How is it with you, lady?

QUEEN GERTRUDE

Alas, how is't with you,


That you do bend your eye on vacancy
And with the incorporal air do hold discourse?
Forth at your eyes your spirits wildly peep;
And, as the sleeping soldiers in the alarm,
Your bedded hair, like life in excrements,
Starts up, and stands on end. O gentle son,
Upon the heat and flame of thy distemper
Sprinkle cool patience. Whereon do you look?

HAMLET

On him, on him! Look you, how pale he glares!
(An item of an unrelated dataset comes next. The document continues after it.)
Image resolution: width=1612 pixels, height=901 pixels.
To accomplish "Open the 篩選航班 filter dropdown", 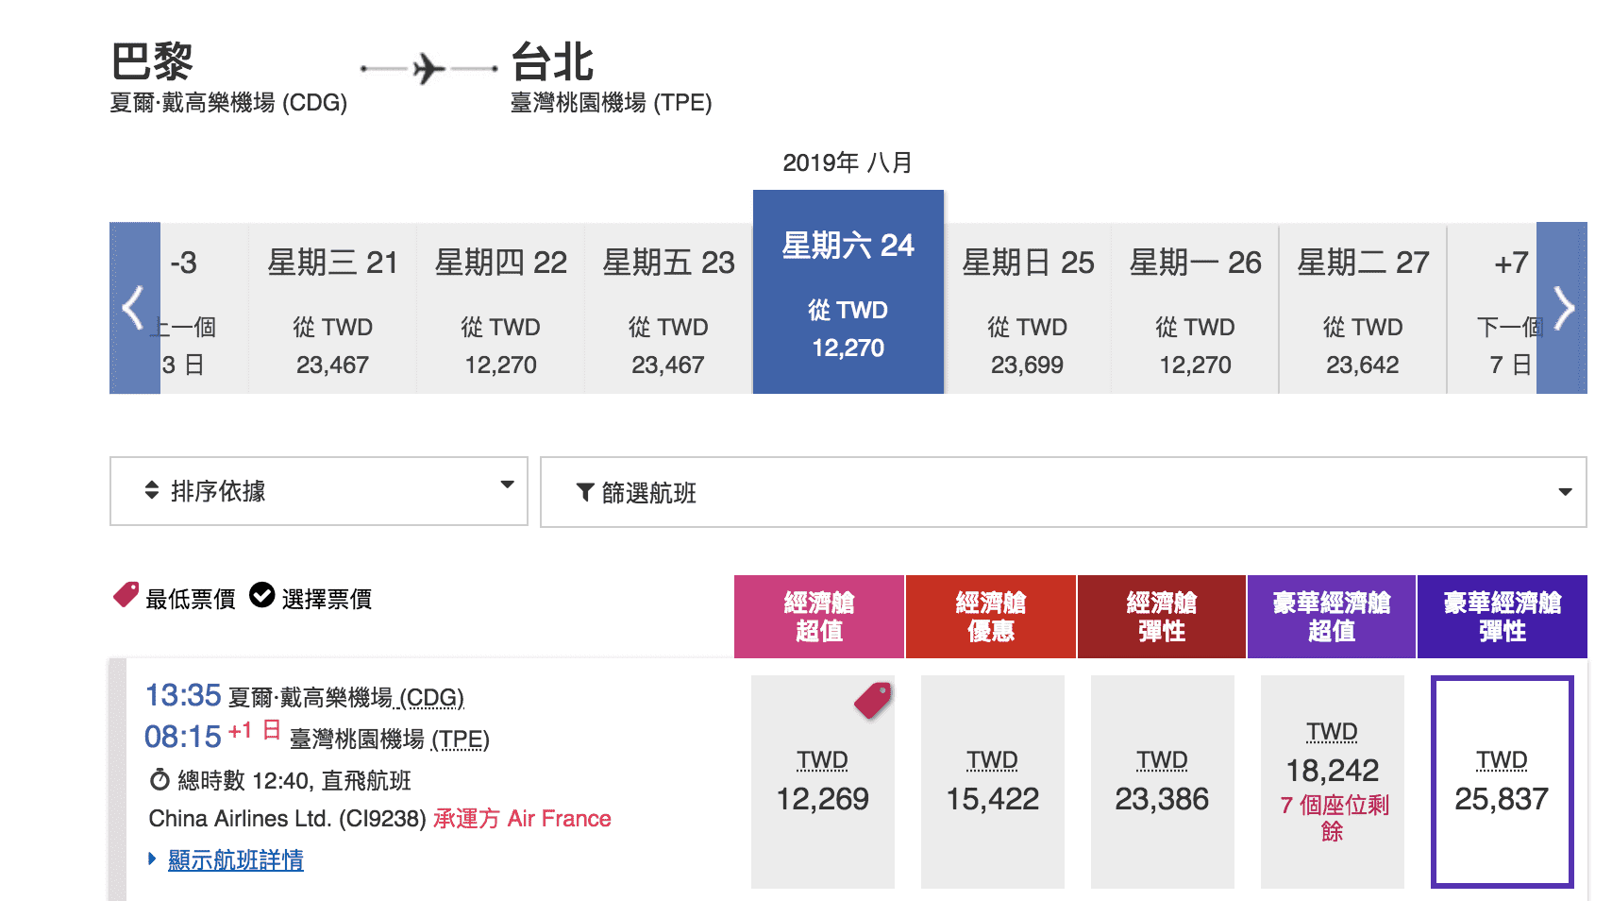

His form and cause conjoin'd, preaching to stones,
Would make them capable. Do not look upon me;
Lest with this piteous action you convert
My stern effects: then what I have to do
Will want true colour; tears perchance for blood.

QUEEN GERTRUDE

To whom do you speak this?

HAMLET

Do you see nothing there?

QUEEN GERTRUDE

Nothing at all; yet all that is I see.

HAMLET

123
Nor did you nothing hear?

QUEEN GERTRUDE

No, nothing but ourselves.

HAMLET

Why, look you there! look, how it steals away!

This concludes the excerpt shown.